Only stone fragments have survived of this cultural synthesis. First the Huns destroyed the cultic sites in the 5th century. Later, many of the images fell victim to the prohibition on human representations in the Koran and were destroyed when the one faith ousted the other. These fragments have always been cherished by European scholars of Antiquity and collectors, firing the imagination and more affordable in such a form. In retrospect, it is hard to say whether a particular fragment was actually found or had been broken off a statue, perhaps one carved into the rock of a cliff. In the 1920s, Museum Folkwang exhibited countless Buddhist images; the sculptural pieces from Gandhara were a major complement to the show. And they fascinated representatives of the new aesthetics of the day not just by virtue of their simplicity; Buddhist philosophy also appealed to many modern artists, one needs think only of Johannes Itten or the author Hermann Hesse. This history of the hand fell into oblivion after World War II, when a bomb left it under a massive pile of rubble. After it re-emerged as one fragment among many, no one knew exactly what it was and it was therefore catalogued as being the hand of a Greek discus thrower. For Nkanga, this interpretation also forms the basis for the narrative of European art.

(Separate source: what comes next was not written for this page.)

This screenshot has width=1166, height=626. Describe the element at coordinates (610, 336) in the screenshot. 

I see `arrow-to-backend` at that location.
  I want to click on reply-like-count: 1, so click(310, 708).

In her large-format drawings, Otobong Nkanga reads the fragment as a metaphor for the transience of our faith in the magic of objects. The European view is also not entirely free of a faith in magic, the magic of art. She had a motto printed on coloured strips from which can cut themselves a piece, thus taking part of the artwork home with them: “Ist Got mit uns we kan weder uns” – if God is with us, who can be against us. The motto stems from the bronze vessel I chose for the photograph. As a basin for holy water it represents the belief in the magic of matter, as contact with the blessed water is supposed to transfer the blessing onto you. It is a strange coincidence that this basin was probably acquired in the midst of World War II – when the Nazis robbed Museum Folkwang of the modern art they so ostracized.
In her oeuvre, Nkanga constantly references the act of touching objects with one’s hands. In some drawings, we see people whose hands have been cut off, robbing them of their sense of touch or they are connected to objects not by their hands but by sticks. She believes that the hand and the sense of touch are keys to the emotional bonding of subject and object. Otobong Nkanga’s art allows viewers to expand their position as beholders and view the museum’s objects from an array of different positions.